Ever since the flood tore through the parish, it has been one of the Recreation Committee’s chief priorities to make improvements to the area’s parks that were damaged.

These repairs have been taking place ever since, and committee director Ricky DeArmond gave a status report at the Recreation Committee meeting last Tuesday night.

DeArmond said, “We’re developing a plan of action for the Hillaryville Park. As soon as it dries out, we will begin dirt work. The elevation has already been done. We will stake out the layout of this work.”

In last month’s meeting, DeArmond said that work on this park would be done in phases.

He went on to say that since last month’s meeting, 6-foot fences have been installed in both the Skate Park and the Southwood Park in Prairieville.

The reason the fence was needed at Southwood was because of “outside influences” vandalizing the park after hours.

In last month’s meeting, DeArmond said, “We’ve been receiving a number of complaints from this park. We have covered graffiti twice in the past two weeks,” DeArmond said. “Neighbors and residents in this area have had enough of this park. They want it closed, but in an effort and attempt to make this park safer for residents living around this area, we’ve requisitioned a 6-foot fence to be placed around the park. A resident group that supports the park will lock it at dusk and open it in the morning on their way out to work.”

DeArmond said that the new fence has been helpful, but residents of the neighborhood still have many concerns.

Joseph Neal and Billy Berteau were both in attendance at the committee meeting on Tuesday to voice those concerns.

Neal suggested that this fence surround the entire park. Currently, there are portions of the park that are not enclosed by the new fence.

He said that people have broken a resident’s wooden fence and used it as a walkway over a ditch to gain access to the area.

Neal went on to express his concerns over he and his neighbors’ safety.

He said, “I’m just worried that one night bad deals will go down, and my house is so close, I’m going to see a bullet go through my house. That’s just my concern. I think we need to secure the park all the way around.”

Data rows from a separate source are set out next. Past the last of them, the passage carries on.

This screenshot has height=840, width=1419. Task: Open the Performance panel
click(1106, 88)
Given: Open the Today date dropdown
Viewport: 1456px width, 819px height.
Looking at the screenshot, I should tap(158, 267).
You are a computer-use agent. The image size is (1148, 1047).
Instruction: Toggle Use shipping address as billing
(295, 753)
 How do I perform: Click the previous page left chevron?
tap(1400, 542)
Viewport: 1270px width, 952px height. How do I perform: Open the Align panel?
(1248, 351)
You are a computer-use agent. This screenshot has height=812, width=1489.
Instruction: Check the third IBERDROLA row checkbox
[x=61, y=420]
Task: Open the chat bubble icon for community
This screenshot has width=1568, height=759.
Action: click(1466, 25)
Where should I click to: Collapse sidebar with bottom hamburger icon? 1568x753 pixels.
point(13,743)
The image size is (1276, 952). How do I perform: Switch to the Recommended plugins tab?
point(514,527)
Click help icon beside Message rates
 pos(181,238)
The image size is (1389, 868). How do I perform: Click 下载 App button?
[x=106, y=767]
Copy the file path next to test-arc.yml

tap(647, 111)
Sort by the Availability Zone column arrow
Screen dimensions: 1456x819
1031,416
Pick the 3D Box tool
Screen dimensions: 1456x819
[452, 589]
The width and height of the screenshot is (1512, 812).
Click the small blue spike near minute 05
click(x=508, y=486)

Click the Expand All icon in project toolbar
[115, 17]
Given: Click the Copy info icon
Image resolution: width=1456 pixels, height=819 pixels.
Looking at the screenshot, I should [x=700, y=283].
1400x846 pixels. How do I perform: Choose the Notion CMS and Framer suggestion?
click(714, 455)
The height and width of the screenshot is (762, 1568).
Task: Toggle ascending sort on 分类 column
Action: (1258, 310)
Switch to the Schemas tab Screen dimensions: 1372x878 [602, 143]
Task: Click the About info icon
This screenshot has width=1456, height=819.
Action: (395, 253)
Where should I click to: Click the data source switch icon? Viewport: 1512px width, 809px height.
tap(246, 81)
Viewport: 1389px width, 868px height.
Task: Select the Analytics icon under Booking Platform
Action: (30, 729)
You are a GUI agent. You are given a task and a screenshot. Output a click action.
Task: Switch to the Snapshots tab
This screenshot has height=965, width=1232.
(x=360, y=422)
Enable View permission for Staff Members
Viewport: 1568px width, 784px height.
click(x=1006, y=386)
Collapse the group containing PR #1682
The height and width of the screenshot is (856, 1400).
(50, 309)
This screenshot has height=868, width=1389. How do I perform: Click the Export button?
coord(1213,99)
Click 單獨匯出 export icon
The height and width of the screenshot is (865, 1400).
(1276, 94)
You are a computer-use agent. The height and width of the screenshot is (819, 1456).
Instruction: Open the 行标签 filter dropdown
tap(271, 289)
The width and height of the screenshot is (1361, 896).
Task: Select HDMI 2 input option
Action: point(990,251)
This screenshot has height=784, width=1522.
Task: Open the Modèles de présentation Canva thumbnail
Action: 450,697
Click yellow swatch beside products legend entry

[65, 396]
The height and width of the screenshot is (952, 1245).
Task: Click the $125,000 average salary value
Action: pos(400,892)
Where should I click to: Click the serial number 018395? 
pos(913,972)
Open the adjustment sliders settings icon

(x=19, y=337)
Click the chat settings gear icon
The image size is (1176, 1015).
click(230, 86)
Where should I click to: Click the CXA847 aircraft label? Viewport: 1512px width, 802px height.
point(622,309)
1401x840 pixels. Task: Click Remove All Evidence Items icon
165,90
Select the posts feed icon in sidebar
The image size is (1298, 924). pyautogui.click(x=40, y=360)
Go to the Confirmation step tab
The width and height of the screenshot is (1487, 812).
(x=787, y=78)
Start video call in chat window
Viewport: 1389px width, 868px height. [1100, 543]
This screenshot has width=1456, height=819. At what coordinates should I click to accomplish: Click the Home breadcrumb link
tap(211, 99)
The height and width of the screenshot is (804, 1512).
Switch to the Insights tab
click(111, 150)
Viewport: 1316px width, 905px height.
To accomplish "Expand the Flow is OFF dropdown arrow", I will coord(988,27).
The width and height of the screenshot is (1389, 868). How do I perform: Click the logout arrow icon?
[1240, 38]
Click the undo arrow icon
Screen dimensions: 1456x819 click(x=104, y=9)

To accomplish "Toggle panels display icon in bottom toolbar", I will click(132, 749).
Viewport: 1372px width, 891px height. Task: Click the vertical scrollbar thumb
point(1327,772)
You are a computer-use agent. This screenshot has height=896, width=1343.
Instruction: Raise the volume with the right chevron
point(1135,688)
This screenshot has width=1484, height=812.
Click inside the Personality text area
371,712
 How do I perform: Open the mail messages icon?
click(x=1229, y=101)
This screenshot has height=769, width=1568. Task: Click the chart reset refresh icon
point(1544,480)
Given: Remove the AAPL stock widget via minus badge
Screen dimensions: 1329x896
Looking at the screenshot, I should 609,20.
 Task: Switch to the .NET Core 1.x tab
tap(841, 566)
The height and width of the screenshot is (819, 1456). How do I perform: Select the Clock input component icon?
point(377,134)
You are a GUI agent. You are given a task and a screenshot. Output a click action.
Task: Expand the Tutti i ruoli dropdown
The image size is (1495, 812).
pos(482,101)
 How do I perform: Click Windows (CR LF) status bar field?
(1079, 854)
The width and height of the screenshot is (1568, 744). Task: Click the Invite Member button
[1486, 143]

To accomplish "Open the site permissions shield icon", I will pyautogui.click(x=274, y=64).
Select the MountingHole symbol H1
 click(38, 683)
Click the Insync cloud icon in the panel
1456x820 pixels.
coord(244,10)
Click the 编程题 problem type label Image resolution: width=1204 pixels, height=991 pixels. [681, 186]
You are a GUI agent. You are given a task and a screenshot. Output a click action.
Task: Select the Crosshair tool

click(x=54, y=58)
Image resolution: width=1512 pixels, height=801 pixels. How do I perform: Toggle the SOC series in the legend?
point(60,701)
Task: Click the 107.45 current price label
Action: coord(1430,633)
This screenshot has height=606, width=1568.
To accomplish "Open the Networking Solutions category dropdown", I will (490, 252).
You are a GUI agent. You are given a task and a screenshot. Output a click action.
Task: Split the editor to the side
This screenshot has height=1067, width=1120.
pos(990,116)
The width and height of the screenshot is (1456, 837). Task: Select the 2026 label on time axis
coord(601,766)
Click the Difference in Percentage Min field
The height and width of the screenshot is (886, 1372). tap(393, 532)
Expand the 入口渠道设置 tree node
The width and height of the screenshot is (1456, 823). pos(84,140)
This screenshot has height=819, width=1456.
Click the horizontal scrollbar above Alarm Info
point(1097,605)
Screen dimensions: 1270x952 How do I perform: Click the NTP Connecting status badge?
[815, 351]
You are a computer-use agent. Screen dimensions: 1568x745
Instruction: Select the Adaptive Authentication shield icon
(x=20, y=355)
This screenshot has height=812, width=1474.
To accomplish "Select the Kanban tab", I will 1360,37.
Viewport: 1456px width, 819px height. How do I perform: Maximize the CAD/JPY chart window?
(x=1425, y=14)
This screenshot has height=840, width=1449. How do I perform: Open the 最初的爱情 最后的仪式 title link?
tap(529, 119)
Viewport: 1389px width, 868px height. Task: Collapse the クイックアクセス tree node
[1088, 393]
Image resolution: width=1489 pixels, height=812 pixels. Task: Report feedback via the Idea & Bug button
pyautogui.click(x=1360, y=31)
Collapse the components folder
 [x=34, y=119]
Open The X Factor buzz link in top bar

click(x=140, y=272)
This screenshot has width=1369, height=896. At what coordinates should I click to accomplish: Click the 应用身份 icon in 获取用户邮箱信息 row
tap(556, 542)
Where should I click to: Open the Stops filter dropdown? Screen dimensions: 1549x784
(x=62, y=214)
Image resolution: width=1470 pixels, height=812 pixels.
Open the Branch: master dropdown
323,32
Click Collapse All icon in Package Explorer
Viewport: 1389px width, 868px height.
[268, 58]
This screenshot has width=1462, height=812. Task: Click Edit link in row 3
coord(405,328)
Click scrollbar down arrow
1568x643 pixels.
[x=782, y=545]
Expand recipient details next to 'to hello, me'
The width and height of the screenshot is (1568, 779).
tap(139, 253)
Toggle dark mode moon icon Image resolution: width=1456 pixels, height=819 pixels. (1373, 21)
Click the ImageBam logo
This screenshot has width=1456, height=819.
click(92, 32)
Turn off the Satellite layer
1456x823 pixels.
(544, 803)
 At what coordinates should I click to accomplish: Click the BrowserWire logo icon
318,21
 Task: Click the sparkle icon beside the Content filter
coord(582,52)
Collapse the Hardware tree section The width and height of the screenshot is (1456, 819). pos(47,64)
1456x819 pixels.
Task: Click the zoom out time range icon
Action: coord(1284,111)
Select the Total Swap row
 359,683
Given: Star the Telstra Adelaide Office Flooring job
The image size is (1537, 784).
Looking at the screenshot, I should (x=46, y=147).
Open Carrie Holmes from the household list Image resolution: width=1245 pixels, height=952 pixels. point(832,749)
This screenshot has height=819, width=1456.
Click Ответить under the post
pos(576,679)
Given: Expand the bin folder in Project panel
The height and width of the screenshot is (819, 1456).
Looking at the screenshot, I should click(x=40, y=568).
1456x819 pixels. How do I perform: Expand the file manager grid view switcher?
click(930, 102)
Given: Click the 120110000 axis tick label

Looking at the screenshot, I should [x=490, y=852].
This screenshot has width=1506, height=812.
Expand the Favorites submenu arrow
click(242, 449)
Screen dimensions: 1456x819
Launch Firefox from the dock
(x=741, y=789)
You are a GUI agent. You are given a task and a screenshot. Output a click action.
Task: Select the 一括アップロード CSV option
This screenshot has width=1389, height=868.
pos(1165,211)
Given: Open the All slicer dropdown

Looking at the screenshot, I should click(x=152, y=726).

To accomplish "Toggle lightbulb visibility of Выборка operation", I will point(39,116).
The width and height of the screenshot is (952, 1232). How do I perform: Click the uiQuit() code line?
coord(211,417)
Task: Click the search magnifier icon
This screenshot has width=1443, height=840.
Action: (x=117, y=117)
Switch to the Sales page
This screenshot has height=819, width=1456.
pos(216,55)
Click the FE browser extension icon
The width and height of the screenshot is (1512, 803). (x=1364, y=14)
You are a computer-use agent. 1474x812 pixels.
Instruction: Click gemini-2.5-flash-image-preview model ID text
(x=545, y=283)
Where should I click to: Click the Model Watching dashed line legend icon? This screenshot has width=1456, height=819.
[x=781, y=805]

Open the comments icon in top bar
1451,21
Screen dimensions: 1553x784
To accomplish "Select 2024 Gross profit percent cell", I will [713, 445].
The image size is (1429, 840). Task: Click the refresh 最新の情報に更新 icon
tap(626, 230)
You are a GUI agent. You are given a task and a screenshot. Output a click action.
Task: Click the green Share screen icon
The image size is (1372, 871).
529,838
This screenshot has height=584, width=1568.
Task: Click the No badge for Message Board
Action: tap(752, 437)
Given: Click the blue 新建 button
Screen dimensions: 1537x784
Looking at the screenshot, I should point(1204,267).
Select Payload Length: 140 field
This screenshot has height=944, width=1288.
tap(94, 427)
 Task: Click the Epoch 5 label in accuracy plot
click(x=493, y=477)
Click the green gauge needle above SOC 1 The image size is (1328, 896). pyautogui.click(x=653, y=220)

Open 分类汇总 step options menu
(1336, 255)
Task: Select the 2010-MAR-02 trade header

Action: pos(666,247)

Berteau echoed the sentiment, saying that the park has continuously been a tumultuous environment that puts nearby residents in danger.

“We always talk about what we’re going to do with this park, but honestly, nothing’s been done,” Berteau said. “It’s bad. It’s full of drugs. I don’t even let my kids go to this park. It’s not a kid park. It’s a drug park and a hangout park. It’s terrible.”

Berteau said that the park currently has offensive graffiti on playground equipment, and there is more graffiti in the concession stand.

He said that just recently, police arrested four suspects from the stand after two girls reported that people were there “making funny noises and doing drugs.”

Berteau said that a month prior to that, a man was arrested in the park when they found him in the dark “shooting up on heroin.”

“We need our neighborhood to come together and fix this. If we’re not going to fix it, let’s just close it. Nothing good is happening there,” Berteau said.

He said that the fence they instilled has been working, but like Neal, he suggested the fence be added to the entire park.

“That’s the only way we won’t continually have these problems,” Berteau said. “Put cameras. That’s another way of catching them. You can see what’s going on in your park. That doesn’t cost much money. We can find the people that are trying to destroy our park.”

He also suggested improvements in lighting. That’s an idea the committee thought was feasible, despite the cost of such a solution.

Due to the poor current lighting, only five baseball teams practice on the field. If the lighting improves, it could allow more teams to occupy the field in the evenings.

Councilman Travis Turner said that having more teams playing will deter troublemakers from entering the park.

“Most crimes tend to happen when there’s low traffic, so if there are a lot of teams out there practicing, it will be less of an issue,” Turner said.

The committee will look into improvements in lighting, the installation of cameras and the expansion of the fence to improve the park in the immediate future.